Однажды августовской ночью, не зажигая света, Дима Димерджи курил у раскрытого окна своей комнаты – на расстоянии вытянутой руки от окна Боброва, тоже открытого. Сам Владимир Михайлович отлучился в Астрахань, к маме, крупной мосластой тетеньке, чрезвычайно похожей на сына. А на время своего отсутствия поселил в комнате подругу Нину.

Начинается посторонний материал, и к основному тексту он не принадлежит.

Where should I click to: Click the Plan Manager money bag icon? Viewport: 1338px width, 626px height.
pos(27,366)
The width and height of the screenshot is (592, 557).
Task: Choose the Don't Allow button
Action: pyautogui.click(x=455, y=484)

Покуривая и поглядывая то на сиреневое августовское небо, то на черные дворовые кущи, Дима заметил, что к окну бобровской комнаты, крадучись, приблизился человек, и не просто приблизился, но и занес через подоконник ногу. То есть незнакомец пытался влезть в окно комнаты № 4 через тот же невысокий подоконник, который в обратном направлении запросто перемахнул пятнадцатью годами раньше Аркаша Хрюков, спешивший на помощь к истекающей кровью дочери Але.

Неуклюже переваливаясь через подоконник, посетитель замешкался. А Дима мешкать не стал – в тбилисском человеке проснулся витязь в тигровой шкуре, а проснувшись, схватил оказавшийся под рукой топорик для разделки мяса, выпрыгнул из окна, замахнулся кухонным орудием на ночного визитера и потребовал предъявить документы. Угрожая при этом немедленной расправой и вызовом милиции. В темном оконном проеме медузой колыхался бледный Нинин силуэт.

Проснувшись от гортанных Диминых воплей, мы выскочили из своих комнат. Человек, оседлавший подоконник, умоляюще скулил:

– Не вызывайте милицию, я сам милиционер, – и протягивал удостоверение своей личности. Строгий Дима убедился, что посетитель не врет, что он действительно милиционер, более того, наш собственный участковый уполномоченный. Смилостивившись, Дима отпустил участкового, а история эта заняла свое место среди квартирных апокрифов, пополнив мифологический ряд.

Простодушие Боброва не знало границ. Однажды Владимир Михайлович представил нам трех разновозрастных субъектов и отрекомендовал своими школьными друзьями из города Астрахани. Друзьям детства негде было переночевать, Владимир Михайлович решил приютить их, а мы с поразительным бесстрашием одобрили гуманное его намерение. То есть простодушие было характерной чертой всех жителей нашей квартиры. Приютив друзей, сам Владимир Михайлович удалился к одной из подруг, потому что вчетвером в крошечной его комнатке было не уместиться.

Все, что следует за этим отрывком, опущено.